= World Press Freedom Committee =

The World Press Freedom Committee (WPFC) was founded in 1979 and existed until 2009. The WPFC was founded to oppose the New World Information Order NWICO promoted by the majority of countries at UNESCO. WPFC was a coordination group of national and international news media organizations. On September 17, 2009, the WPFC merged with the US-based non-governmental organization Freedom House following the retirement of its Executive Director Mark Bench. Its World Watch of Journalists in Prison does not appear to have been updated since 2009.

==Goals==
Originally created to wage an eventually successful global struggle in and around intergovernmental organizations to beat back authoritarian proposals for a restrictive "new world information and communication order", the WPFC went on to:

- Monitor Freedom of the press|press freedom]] issues at UNESCO, the UN, and other intergovernmental organizations on behalf of press freedom groups. This is now carried out by Rony Koven, European Representative.
- Work in intergovernmental forums to extend press freedom principles of traditional news media to the World Wide Web and Direct Satellite Broadcasting Press Freedom on the Internet and New Media Conference.
World Press Freedom Committee has done internet training for journalists’ in countries such as Armenia, Georgia, Azerbaijan and also in countries like the Caribbean, Barbados and Jamaica. It also offered courses in Nicaragua, Honduras and Cuba.

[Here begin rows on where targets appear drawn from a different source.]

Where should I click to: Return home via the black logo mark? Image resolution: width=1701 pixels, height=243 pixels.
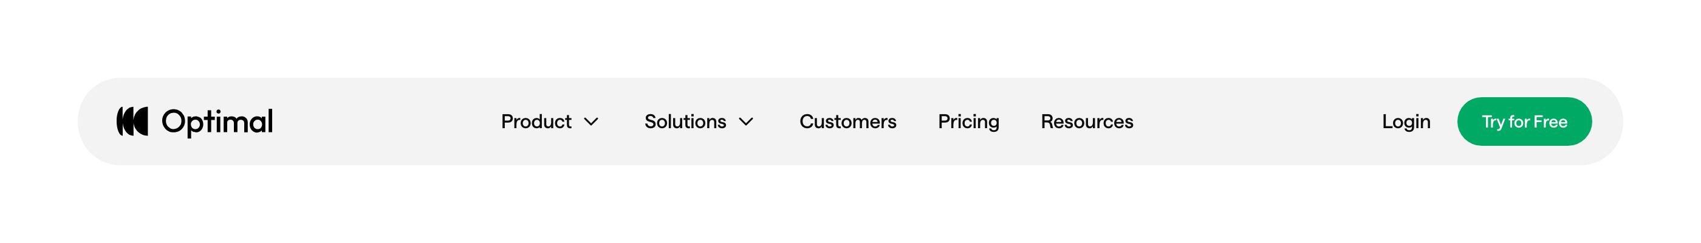point(132,122)
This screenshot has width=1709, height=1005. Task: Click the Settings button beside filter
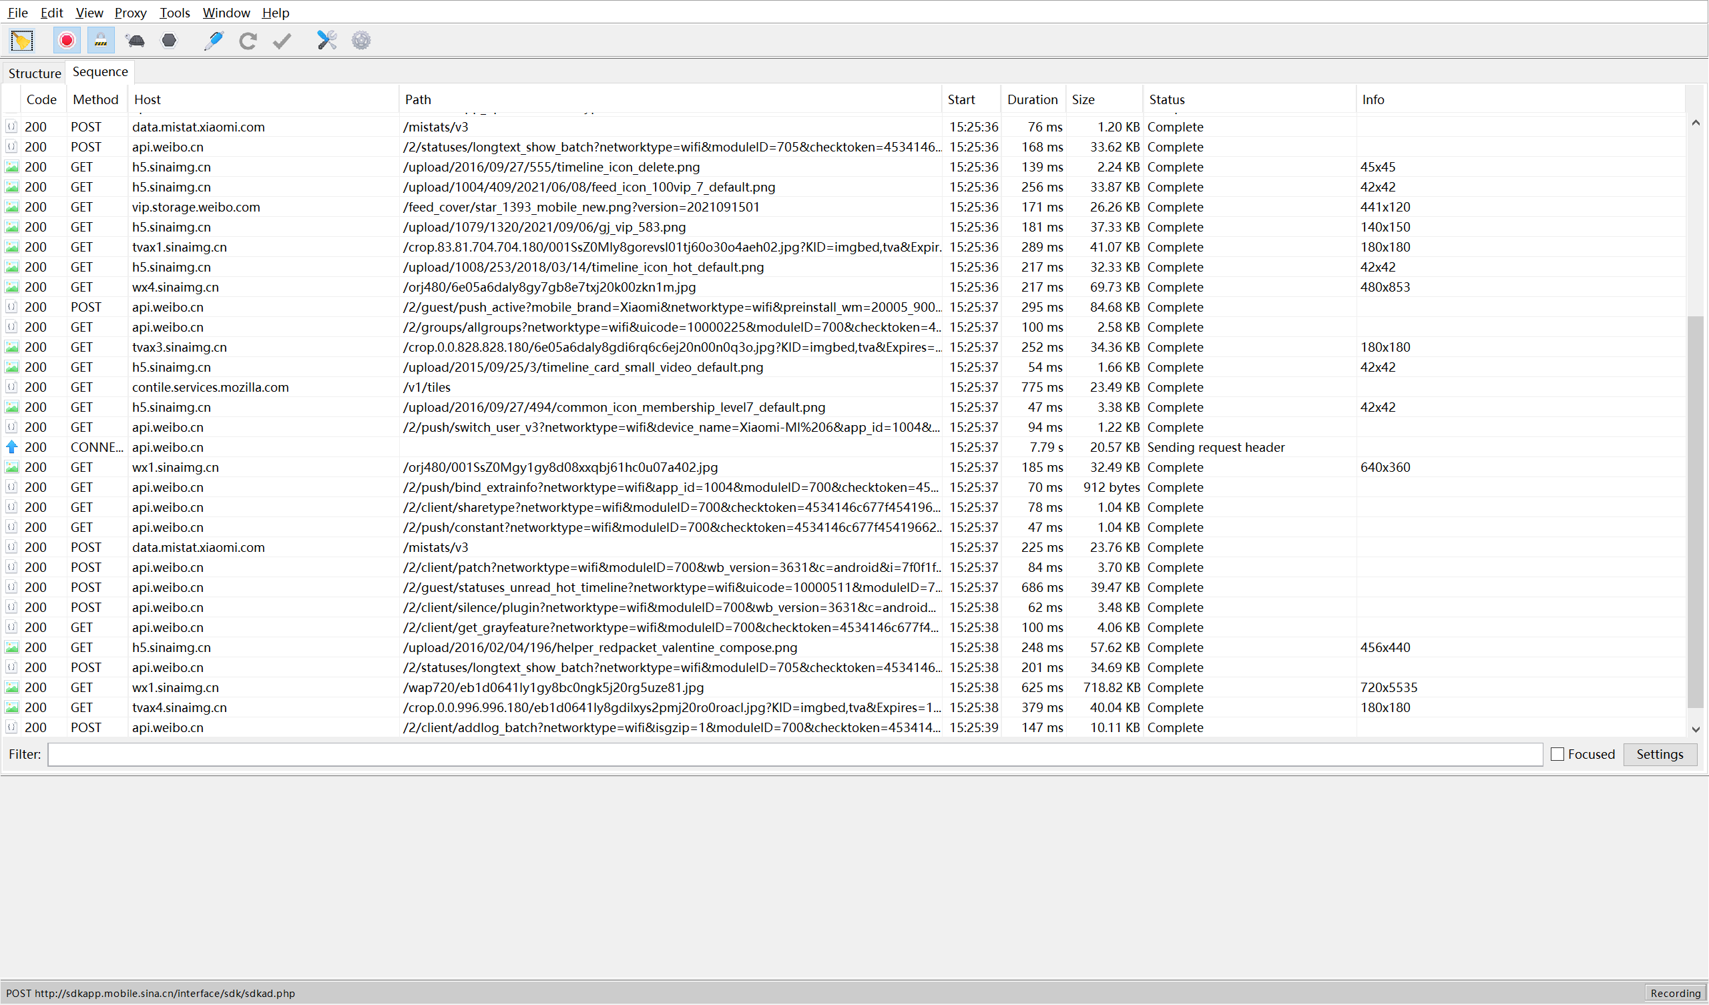[x=1659, y=754]
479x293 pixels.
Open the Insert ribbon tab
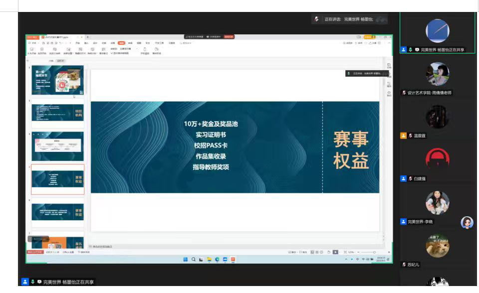(86, 43)
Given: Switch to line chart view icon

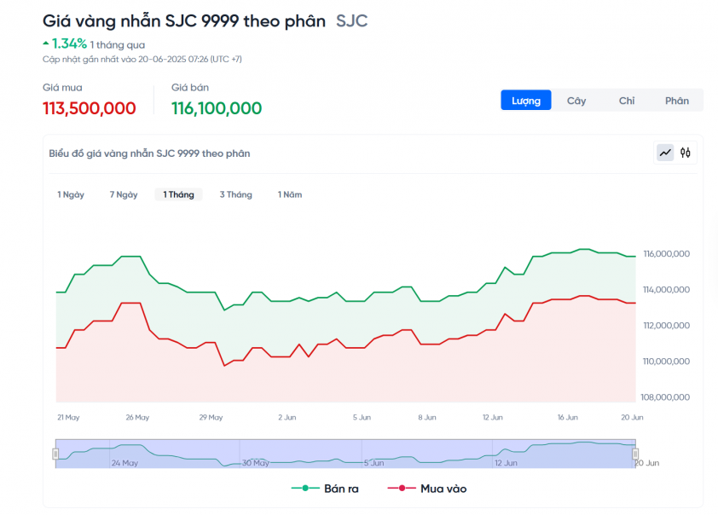Looking at the screenshot, I should [665, 153].
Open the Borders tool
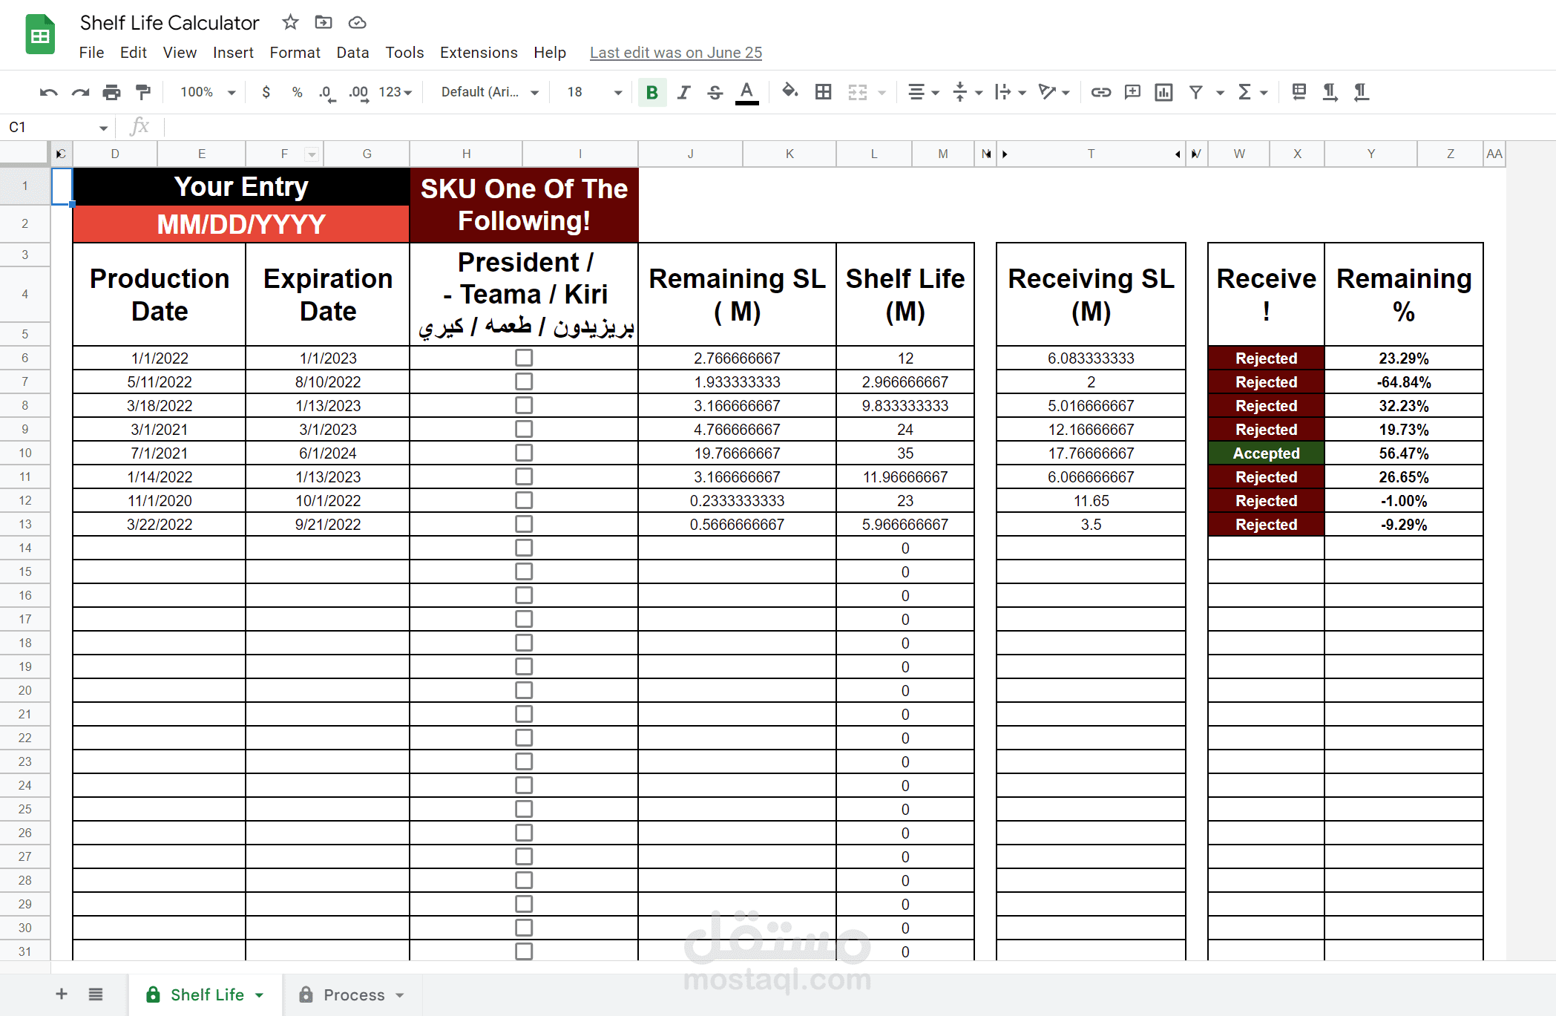 [823, 92]
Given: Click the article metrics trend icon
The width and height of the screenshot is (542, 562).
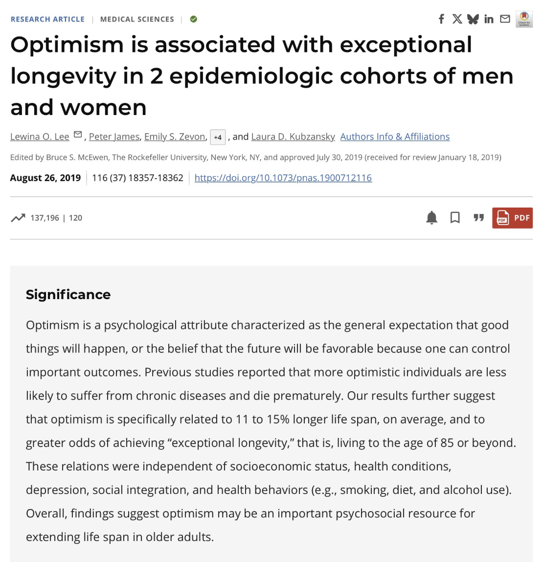Looking at the screenshot, I should [x=18, y=217].
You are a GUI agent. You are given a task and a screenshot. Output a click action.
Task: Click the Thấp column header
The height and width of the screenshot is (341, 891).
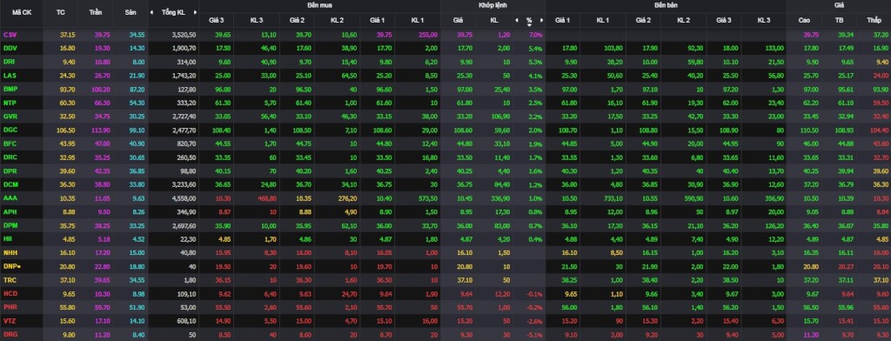tap(874, 20)
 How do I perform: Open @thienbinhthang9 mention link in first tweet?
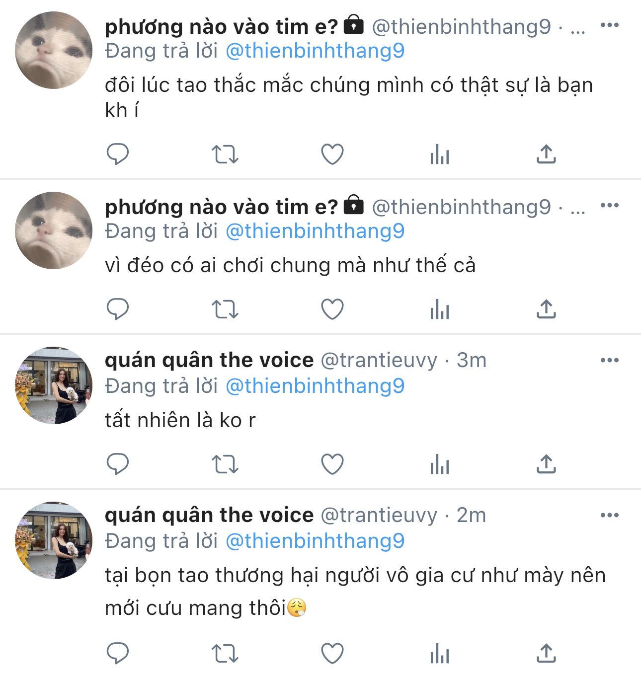pyautogui.click(x=315, y=51)
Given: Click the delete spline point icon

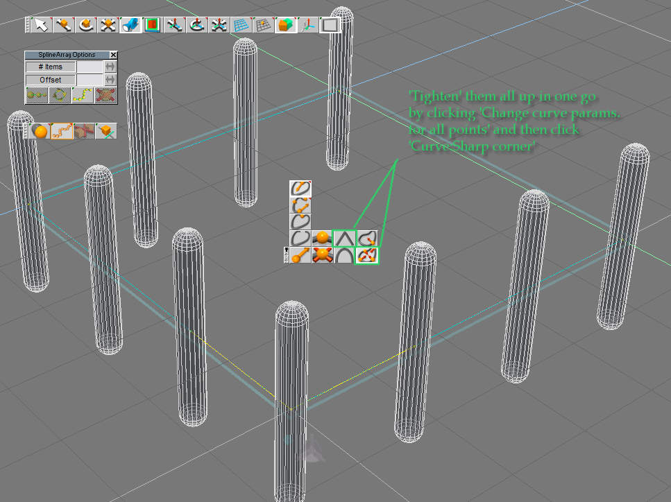Looking at the screenshot, I should tap(322, 256).
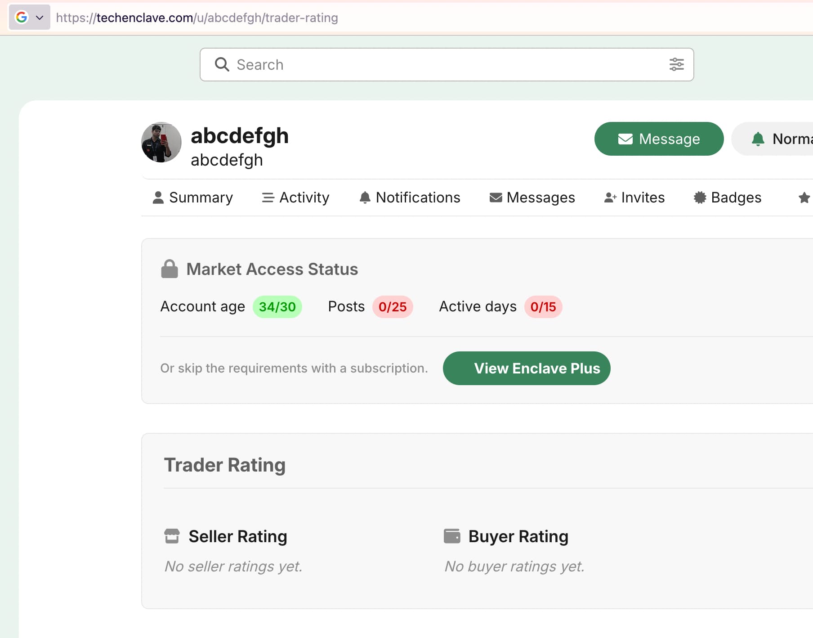
Task: Click the star icon tab
Action: coord(804,198)
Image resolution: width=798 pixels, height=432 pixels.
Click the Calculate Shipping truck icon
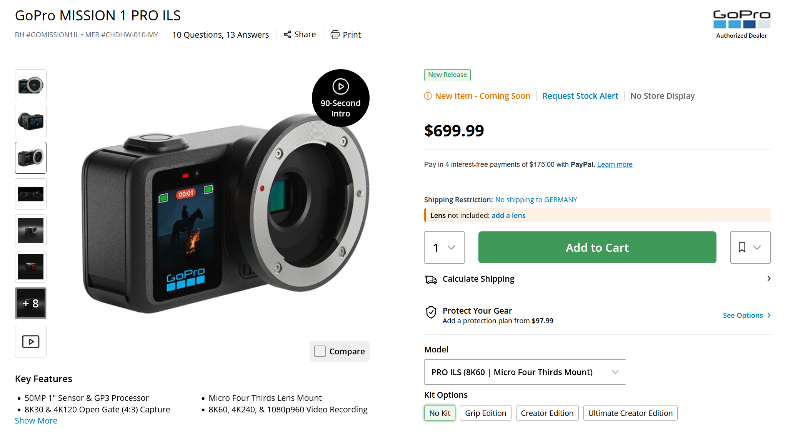pos(431,279)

- Coordinate joint activities for a front line grouping 9 major global free press organizations, the Coordinating Committee of Press Freedom Organizations.
- Conduct international conferences in 2003 (New York) and 2007 (Paris) to combat controls on news content in the new media, and to expose press censorship and surveillance by repressive regimes It's A Crime: How Insult Laws Stifle Press Freedom and Does China Hope to Remap the Internet in its Own Image.
- Present an exposition of the case that press freedom is a motor for economic development.
- Conduct the first world study of “insult laws" that shield authorities from press scrutiny and a 2006 update of such laws. A brief overview of the earlier publication "Hiding from the People" is available in English and Spanish. WPFC also produced a unique model legal brief currently being used by lawyers around the world to assist journalists and media under legal attack for doing their jobs. The amicus curiae brief is available free of charge to demonstrate to courts that insult laws violate the human rights conventions to which the international community has subscribed. It's available in both English and Spanish.
- Present the first world survey of journalism training opportunities for developing journalists.
- Provide essential legal arguments to win the first decision by an international human rights court saying mandatory licensing of journalists violates human rights law.
- Produce 56 publications, including the first regionally oriented general journalism training manuals in local languages for journalists of the Caribbean and Eastern Europe and similar handbooks in English and French for African journalists.
- Propose and administer the first joint program by world free press groups to provide local lawyers for journalists facing prosecution in national courts, through a Fund Against Censorship.
- Present a study showing how restrictive principles in generally beneficial human rights conventions can be used to hobble journalists and news media.
- Produce the first surveys of practical needs of emerging free press outlets in the former Soviet bloc, and hold the first general conference of NGOs on mobilizing resources to meet these needs.